My top 4 solo musical artists

I've been reading Neil Young's autobiography, Waging Heavy Peace, but more about that later. I've been a fan of Young's for almost as long as he's been performing and own nearly everything he's released. It made me think about other artists who I like a lot. And an idea for a post was born.  You have to take inspiration where you find it.

I've put Neil Young at the top of this list but the next 4 are in arbitrary order.

Neil Young

The sharp-eyed among you will have noticed that this album cover makes up part of the heading for the blog. The first Neil Young song that I ever heard was probably "Mr. Soul" on Buffalo Springfield's 1967 album Buffalo Springfield Again, but it's this album, Everybody Knows This Is Nowhere that really turned me onto Neil. Released May 14, 1969, this is actually Neil's second solo album. The first, simply called Neil Young was badly produced and didn't sell well. It's also a great album but I didn't know about it until later. On Everybody Knows... Songs like "Cinnamon Girl", "Cowgirl in the Sand" and "Down By The River" just blew me away. I've only seen Young perform twice, once during his "Live Rust" tour back in 1980 or so, and more recently on his "Le Noise" tour.

Leonard Cohen

Undoubtedly, the first Leonard Cohen song I heard was "Suzanne" from Cohen's first album, Songs of Leonard Cohen released in December 1967. My parents bought me a record player for Christmas in 1967, and I think this album was one of the first I bought for myself. Songs like "Master Song" and "The Stranger Song" were like nothing I had ever heard before, certainly like nothing being played on the radio. I own just about everything that he has released. I've only seen him in concert once, in a small theater, appearing solo.

Kate Bush

Released in September 1985, Hounds of Love is actually her 5th album but I had never heard of her until a friend gave me a mix tape with "Running Up That Hill (A Deal With God)" on it probably in 1988. By then the album was hard to find and I had to settle for a cassette tape version. I love this entire album. I eventually acquired her earlier albums and nearly everything she released since.  She took a long break from recording (1993-2005) but her return album Aerial was worth the wait. I have not seen her in person as she doesn't like to travel and has never performed in the US.  There are a lot of other female artists I like (Judy Collins, Joni Mitchell, Tory Amos to name a few) but only Kate Bush has held for me for such a long period of time.

Bruce Springsteen

The first Bruce Springsteen song I ever heard was "Spirit In The Night" from the January 1973 Greetings from Asbury Park, N.J. As far as sales went, the single was not a success but I loved it the first time I heard it and still love it today. I bought the album as soon as I could find it.
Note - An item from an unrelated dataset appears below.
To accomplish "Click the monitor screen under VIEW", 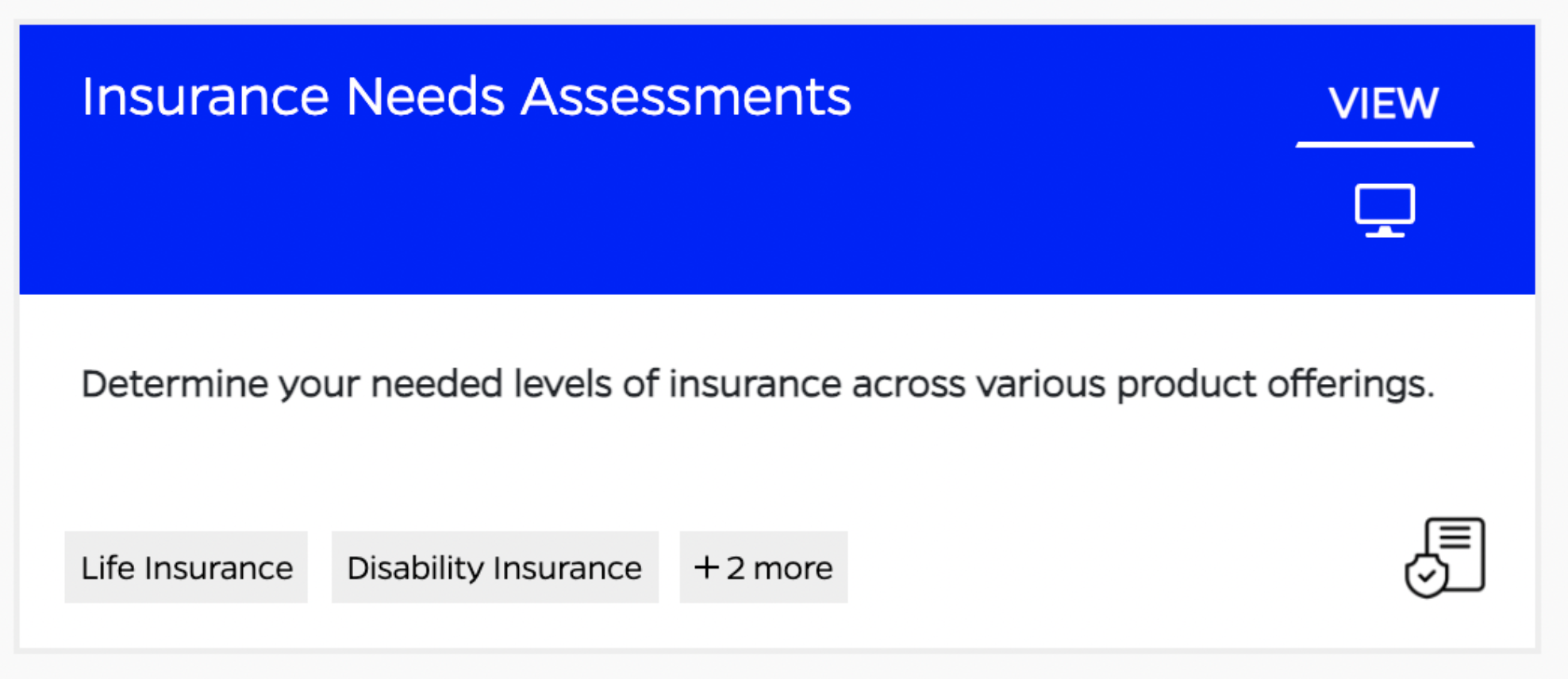I will click(x=1384, y=205).

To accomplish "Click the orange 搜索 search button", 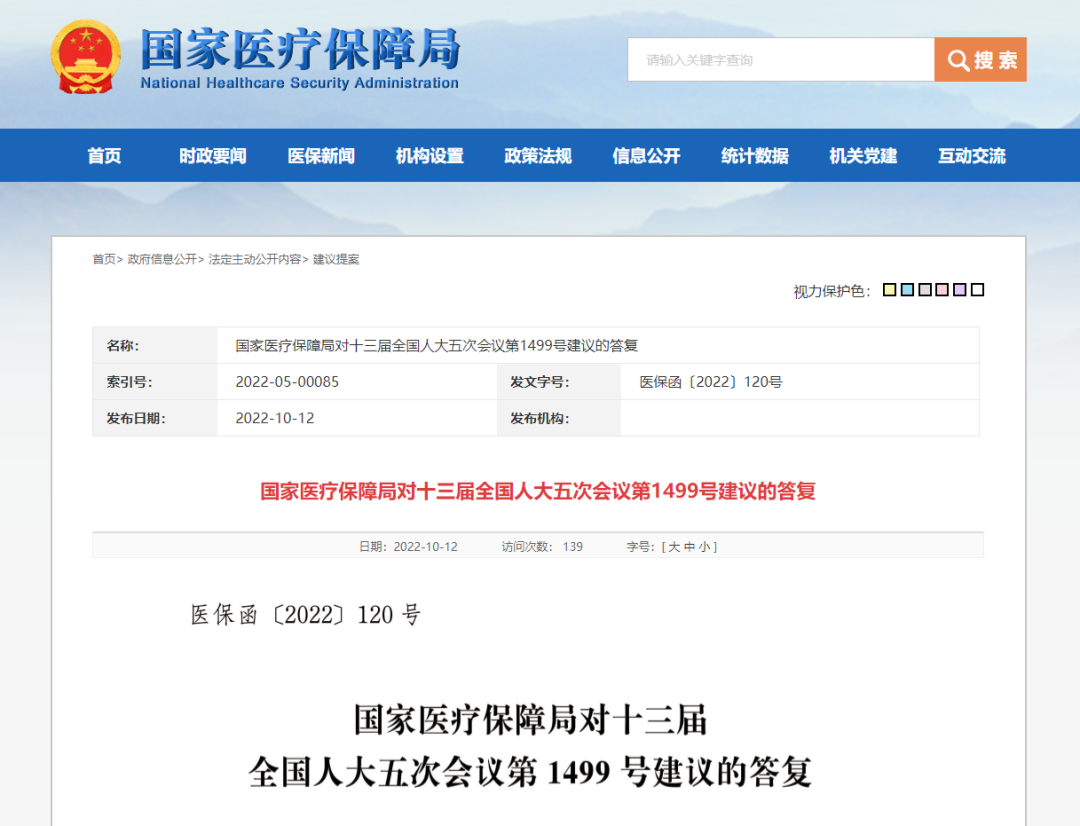I will point(980,60).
I lived in Philadelphia then, and Bruce was heavily played and promoted by the city's one "progressive" station, WMMR. Bruce's best work, in my opinion, are his songs that tell stories and every song here, from "Lost In The Flood" to "For You" tells a great story. In fact, "For You" is all tied up in my memory with a girl I was dating at the time.  I've only seen him perform live once, in a Jersey bar called Uncle Al's Earlton Lounge. He was with the full E-Street band and the performance was just stunning. I will confess that I fell out of love with Springsteen after Born In The USA but I've come back and even acquired the albums I missed.

I had fully intended this to include 5 artists, but as I was putting it together I realized there wasn't a fifth artist who, for me, made such an impact as these 4. People like Bob Dylan, David Bowie, and the aforementioned Tory Amos come close. And of course there are bands (The Beatles, Steely Dan, Yes) who do rise to that level, but that's another post.

And as I finish this up, Neil Young's "Words (Between The Lines of Age)" comes up on iTunes.

Someone and someone were down by the pond
Looking for something to plant in the lawn
Out in the fields they were turning the soil
I'm sitting here hoping this water will boil

When I look through the window and out on the road
They're bringing me presents and saying hello
Singing words, words between the lines of age
Words, words between the lines of age

If I was a junkman selling you cars
Washing your windows and shining your stars
Thinking your mind was my own in a dream
What would you wonder and how would it seem?

Living in castles a bit at a time
The king started laughing and talking in rhyme
Singing words, words between the lines of age
Words, words between the lines of age

This song came out in 1972, over 40 years ago and I never tire of hearing it.

1 comment:

Hackenbush said...

I've always been a Kate Bush fan. I first saw her singing "Those Heavy People" on SNL (may have been the first season). Tori Amos has claimed not to have been influenced by her but I still don't believe it. When you're done with the Neil Young you might want to check out, "I'm Your Man", the new Leonard Cohen bio. I'm only about a third of the way through it but it's a good read.